Kaynak metin:
·····
Bilindiği üzere 6326 Sayılı Petrol Kanunu'nu yürürlükten kaldıran 5574 Sayılı "Türk Petrol Kanunu" TBMM'de 17
Bilindiği üzere 6326 Sayılı Petrol Kanunu'nu yürürlükten kaldıran 5574 Sayılı "Türk Petrol Kanunu" TBMM'de 17.01.2007 tarihinde kabul edilerek, Cumhurbaşkanlığına gönderilmiştir. Cumhurbaşkanlığında yayınlanması uygun bulunmayan 5574 Sayılı yasanın 2,4,19 ve geçici 1. maddesi tekrar görüşülmek üzere TBMM'ye geri gönderilmiştir.
5574 Sayılı Türk Petrol Kanunu temel olarak siyasal iktidarın özelleştirmeci, küreselci ve liberal ekonomik politikasını yansıtmaktadır.
Otuz yıl öncesi koşullara göre hazırlanmış, Petrol Kanunun günümüz şartlarına göre yenilenmesi ihtiyacı doğaldır. Ancak bu yenilenme ulusal çıkarlarımız çerçevesinde olmalıdır.
Tekrar görüşülmek üzere; TBMM gönderilen yasa hükümleri, Cumhurbaşkanının veto gerekçelerinde de belirttiği üzere kamu yararı ve ulusal çıkarlarımızdan uzaktır. Özü itibariyle, ülkemizde üretilen petrol ve doğalgazın ve ulusal çıkarlar gereği ülke gereksinimleri için ayrılması gerekliliğini mutlak hale getiren bir hüküm yasada yer almamaktadır.
Yabancı petrol şirketlerine tanınan tüm imtiyazlara, yatırım yapma kolaylıklarına rağmen, devlete ödenecek hisse miktarı % 2, bazı durumlarda % 1'e kadar düşmektedir. Bu tablo; veto edilen yasa hükümlerinin devlete bir getiri sağlamayacağının esaslı bir göstergesidir.
Yine veto edilen yasa hükmü ile, karalarda elde edilen devlet hissesinin %50'sini işletme ruhsatının bulunduğu ilin il özel idaresinin açtıracakları hesaba aktarılması hükme bağlanmıştır. Bu hüküm idarenin bütünlüğünü vurgulayan Anayasa hükmüne aykırılık içerdiği gibi ayrıcalıklı bölgeler ortaya çıkmasına neden olacaktır.
·····
Yönerge 1: Listede "Where should I" ifadesinin geçtiği satırdan başlayıp listenin sonuna kadar her satırı eksiksiz yeniden yazın ve yanıtlardaki koordinat değerlerinin her birine 82 ekleyin. Resimleri yanıta koymayın.

İşlenecek liste:
·····
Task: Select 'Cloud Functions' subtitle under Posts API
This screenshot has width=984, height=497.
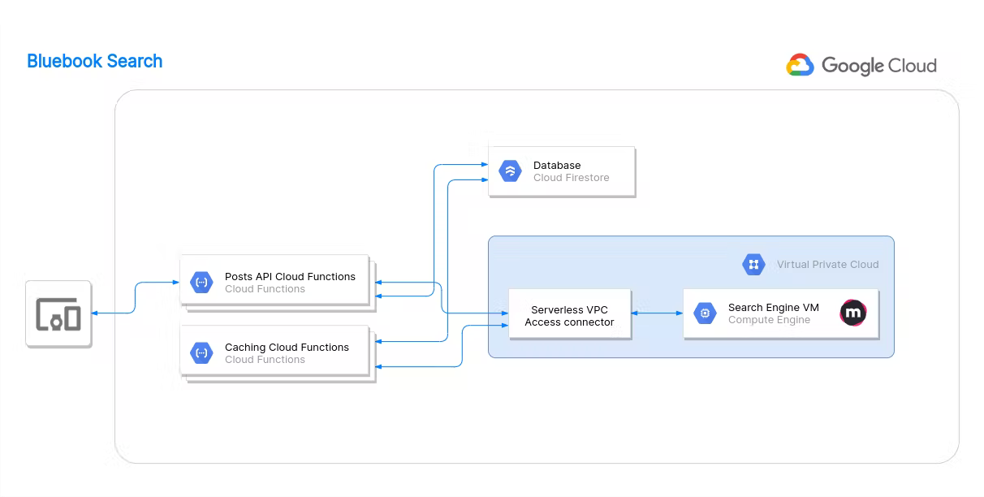Action: click(x=265, y=289)
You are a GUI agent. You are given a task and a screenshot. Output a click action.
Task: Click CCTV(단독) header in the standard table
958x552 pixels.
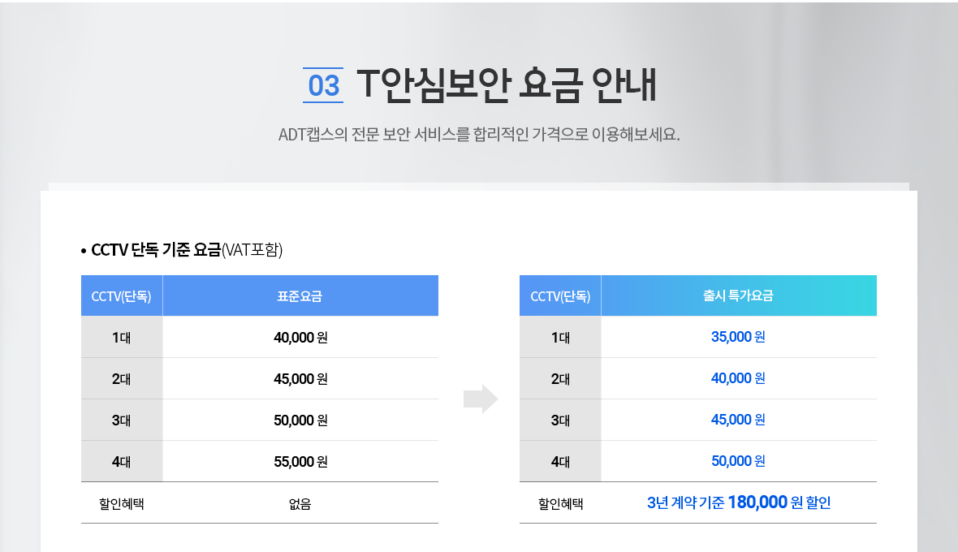[x=122, y=296]
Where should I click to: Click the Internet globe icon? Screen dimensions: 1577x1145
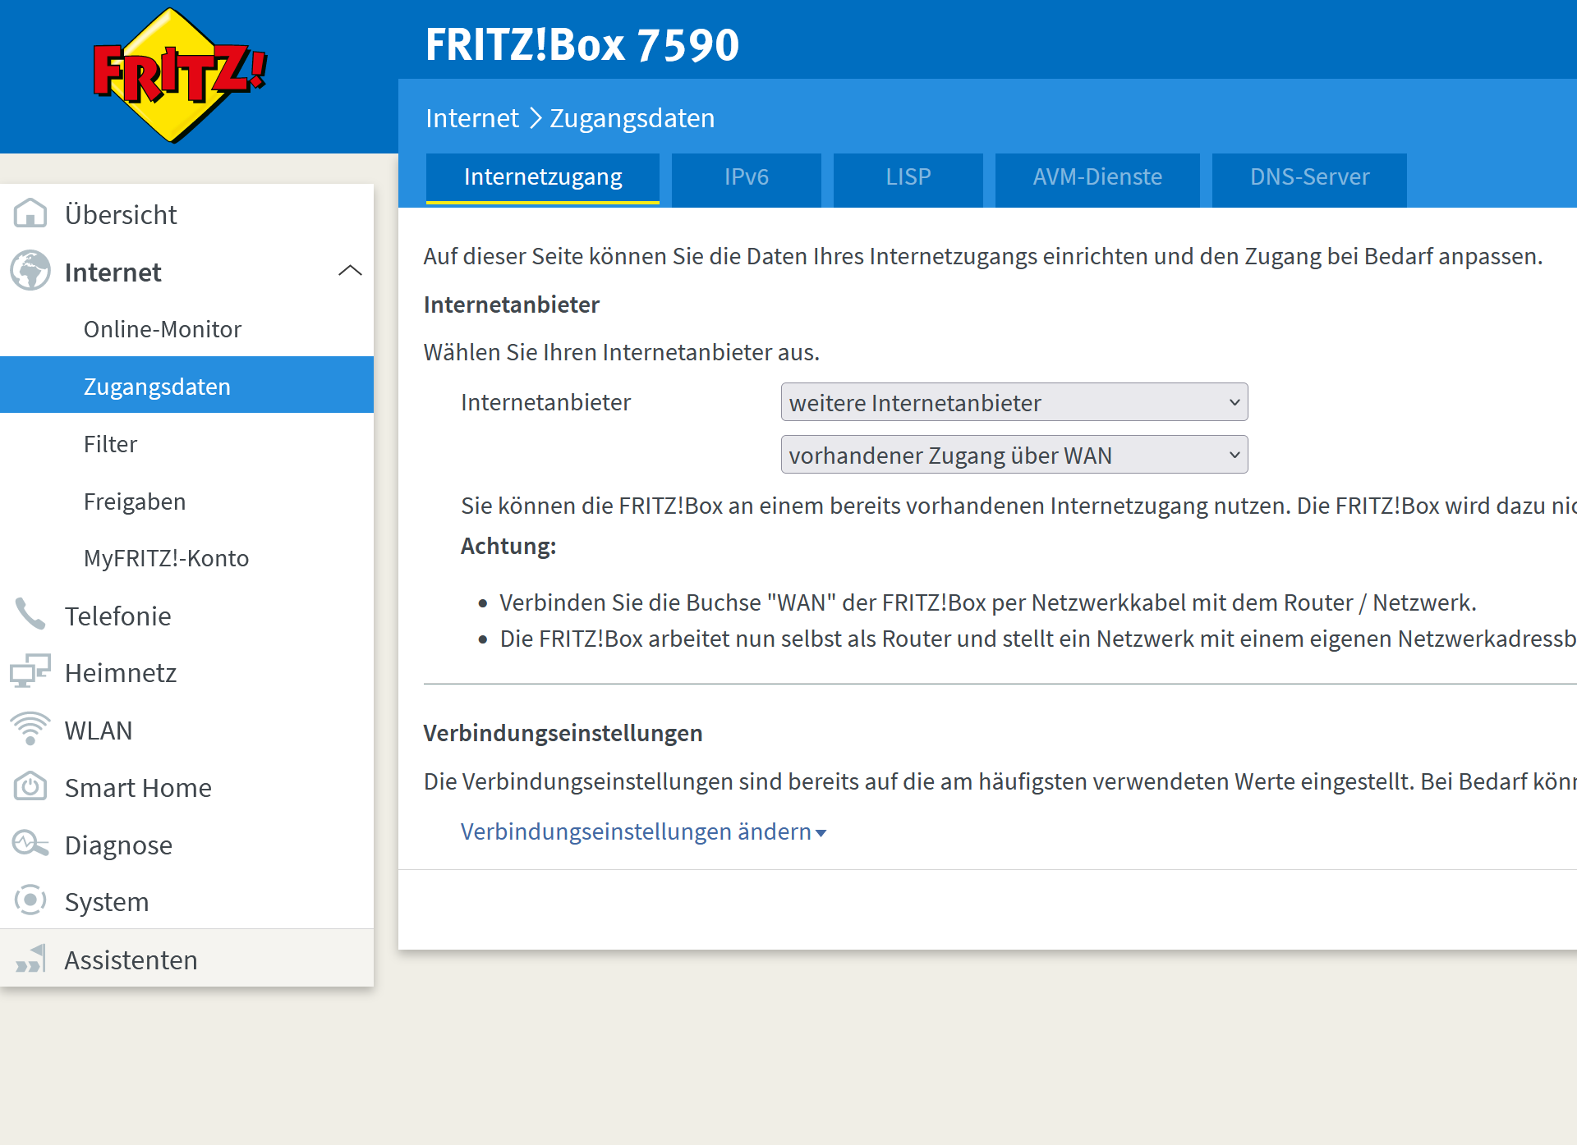click(30, 271)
·····
Yönerge 2:
Türk Petrol Kanunu metnine göre aşağıdaki ifadeler doğru mu? Her birine evet ya da hayır deyin ve karara dayanak olan sözcükleri metinden aynen aktarın.
(a) Kanun TBMM'de 17.01.2007 tarihinde kabul edilmiştir.
(b) Cumhurbaşkanlığı yasanın tamamını tekrar görüşülmek üzere TBMM'ye geri göndermiştir.
(c) Devlete ödenecek hisse miktarı bazı durumlarda %1'e kadar düşmektedir.

Alıştırma çıktısı 1:
Where should I click to: Click the Internet globe icon? Screen dimensions: 1577x1145
click(112, 353)

Alıştırma çıktısı 2:
(a) Evet: "TBMM'de 17.01.2007 tarihinde kabul edilerek"
(b) Hayır: "5574 Sayılı yasanın 2,4,19 ve geçici 1. maddesi tekrar görüşülmek üzere TBMM'ye geri gönderilmiştir"
(c) Evet: "devlete ödenecek hisse miktarı % 2, bazı durumlarda % 1'e kadar düşmektedir"